Institute for Genetics, University of Cologne, Cologne, Germany.
Max Planck Institute for Metabolism Research, Cologne, Germany.
Nat Metab. 2024 Jun;6(6):1053-1075. doi: 10.1038/s42255-024-01033-8. Epub 2024 Apr 29.
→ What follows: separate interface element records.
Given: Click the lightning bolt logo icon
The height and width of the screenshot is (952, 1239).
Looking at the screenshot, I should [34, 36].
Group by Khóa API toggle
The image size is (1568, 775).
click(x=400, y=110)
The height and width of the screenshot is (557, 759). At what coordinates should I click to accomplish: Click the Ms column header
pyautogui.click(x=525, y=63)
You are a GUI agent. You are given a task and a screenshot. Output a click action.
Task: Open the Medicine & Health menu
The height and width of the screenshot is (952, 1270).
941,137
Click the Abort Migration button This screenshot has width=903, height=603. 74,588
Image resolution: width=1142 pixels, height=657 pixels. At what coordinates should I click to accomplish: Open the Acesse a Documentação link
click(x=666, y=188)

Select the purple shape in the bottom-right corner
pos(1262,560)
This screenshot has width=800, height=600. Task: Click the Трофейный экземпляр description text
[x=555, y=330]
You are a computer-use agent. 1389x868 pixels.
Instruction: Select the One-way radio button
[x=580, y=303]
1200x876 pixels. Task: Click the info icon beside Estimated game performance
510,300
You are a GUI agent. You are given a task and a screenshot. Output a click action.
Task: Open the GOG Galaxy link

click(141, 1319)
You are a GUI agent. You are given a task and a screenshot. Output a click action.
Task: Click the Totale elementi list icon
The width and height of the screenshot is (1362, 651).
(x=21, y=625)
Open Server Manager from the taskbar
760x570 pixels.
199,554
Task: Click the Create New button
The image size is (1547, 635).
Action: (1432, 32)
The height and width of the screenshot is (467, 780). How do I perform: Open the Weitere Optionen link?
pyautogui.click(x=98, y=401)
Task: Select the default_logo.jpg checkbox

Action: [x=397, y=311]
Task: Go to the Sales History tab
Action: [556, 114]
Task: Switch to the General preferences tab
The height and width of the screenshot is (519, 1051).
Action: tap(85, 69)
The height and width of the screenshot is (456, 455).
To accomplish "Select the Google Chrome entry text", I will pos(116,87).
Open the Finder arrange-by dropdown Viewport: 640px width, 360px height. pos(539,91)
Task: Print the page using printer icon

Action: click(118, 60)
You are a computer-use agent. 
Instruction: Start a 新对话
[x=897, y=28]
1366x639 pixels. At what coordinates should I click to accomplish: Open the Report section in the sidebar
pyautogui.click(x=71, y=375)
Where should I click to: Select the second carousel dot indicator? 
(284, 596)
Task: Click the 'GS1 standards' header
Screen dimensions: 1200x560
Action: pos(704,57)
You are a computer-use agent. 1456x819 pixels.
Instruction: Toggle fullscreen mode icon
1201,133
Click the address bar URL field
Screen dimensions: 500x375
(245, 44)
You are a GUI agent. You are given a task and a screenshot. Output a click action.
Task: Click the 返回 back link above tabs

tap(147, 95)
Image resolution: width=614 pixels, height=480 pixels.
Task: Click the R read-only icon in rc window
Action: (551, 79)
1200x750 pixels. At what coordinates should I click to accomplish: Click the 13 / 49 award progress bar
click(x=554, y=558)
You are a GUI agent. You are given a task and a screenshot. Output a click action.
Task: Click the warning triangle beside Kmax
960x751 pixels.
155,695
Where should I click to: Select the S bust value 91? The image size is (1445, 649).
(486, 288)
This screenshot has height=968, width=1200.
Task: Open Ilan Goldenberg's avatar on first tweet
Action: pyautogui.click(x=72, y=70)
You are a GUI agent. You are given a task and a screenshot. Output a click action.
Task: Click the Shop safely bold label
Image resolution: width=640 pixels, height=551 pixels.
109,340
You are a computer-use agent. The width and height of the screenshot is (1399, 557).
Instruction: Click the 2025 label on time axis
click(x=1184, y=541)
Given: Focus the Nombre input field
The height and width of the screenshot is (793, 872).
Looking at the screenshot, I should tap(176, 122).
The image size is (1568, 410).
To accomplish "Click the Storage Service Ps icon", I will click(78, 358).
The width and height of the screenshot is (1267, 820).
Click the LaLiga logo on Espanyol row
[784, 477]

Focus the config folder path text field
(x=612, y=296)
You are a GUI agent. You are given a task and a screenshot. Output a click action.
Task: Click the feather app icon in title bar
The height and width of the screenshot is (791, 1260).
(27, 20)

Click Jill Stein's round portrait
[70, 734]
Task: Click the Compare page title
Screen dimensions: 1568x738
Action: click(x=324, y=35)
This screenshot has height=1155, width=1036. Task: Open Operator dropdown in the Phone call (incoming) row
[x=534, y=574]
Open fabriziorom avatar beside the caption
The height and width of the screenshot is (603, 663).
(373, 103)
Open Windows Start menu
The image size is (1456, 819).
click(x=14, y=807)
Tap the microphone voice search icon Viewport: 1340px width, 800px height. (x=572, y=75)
Promoting brown adipose tissue (BAT) activity innovatively targets obesity and metabolic disease. While thermogenic activation of BAT is well understood, the rheostatic regulation of BAT to avoid excessive energy dissipation remains ill-defined. Here, we demonstrate that adenylyl cyclase 3 (AC3) is key for BAT function. We identified a cold-inducible promoter that generates a 5' truncated AC3 mRNA isoform (Adcy3-at), whose expression is driven by a cold-induced, truncated isoform of PPARGC1A (PPARGC1A-AT). Male mice lacking Adcy3-at display increased energy expenditure and are resistant to obesity and ensuing metabolic imbalances. Mouse and human AC3-AT are retained in the endoplasmic reticulum, unable to translocate to the plasma membrane and lack enzymatic activity. AC3-AT interacts with AC3 and sequesters it in the endoplasmic reticulum, reducing the pool of adenylyl cyclases available for G-protein-mediated cAMP synthesis. Thus, AC3-AT acts as a cold-induced rheostat in BAT, limiting adverse consequences of cAMP activity during chronic BAT activation.
创新性地促进棕色脂肪组织(BAT)活性可以靶向肥胖和代谢疾病。虽然已经很好地了解了 BAT 的热原激活,但 BAT 的电阻调节以避免过度能量耗散仍然定义不明确。在这里,我们证明了腺苷酸环化酶 3(AC3)是 BAT 功能的关键。我们鉴定了一个冷诱导启动子,该启动子产生 5'截短的 AC3 mRNA 异构体(Adcy3-at),其表达由 PPARGC1A 的冷诱导、截短的异构体(PPARGC1A-AT)驱动。缺乏 Adcy3-at 的雄性小鼠表现出增加的能量消耗,并且对肥胖和随后的代谢失衡具有抗性。小鼠和人类的 AC3-AT 保留在内质网中,无法易位到质膜并且缺乏酶活性。AC3-AT 与 AC3 相互作用并将其隔离在内质网中,减少了用于 G 蛋白介导的 cAMP 合成的腺苷酸环化酶池。因此,AC3-AT 在 BAT 中充当冷诱导变阻器,限制了慢性 BAT 激活期间 cAMP 活性的不良后果。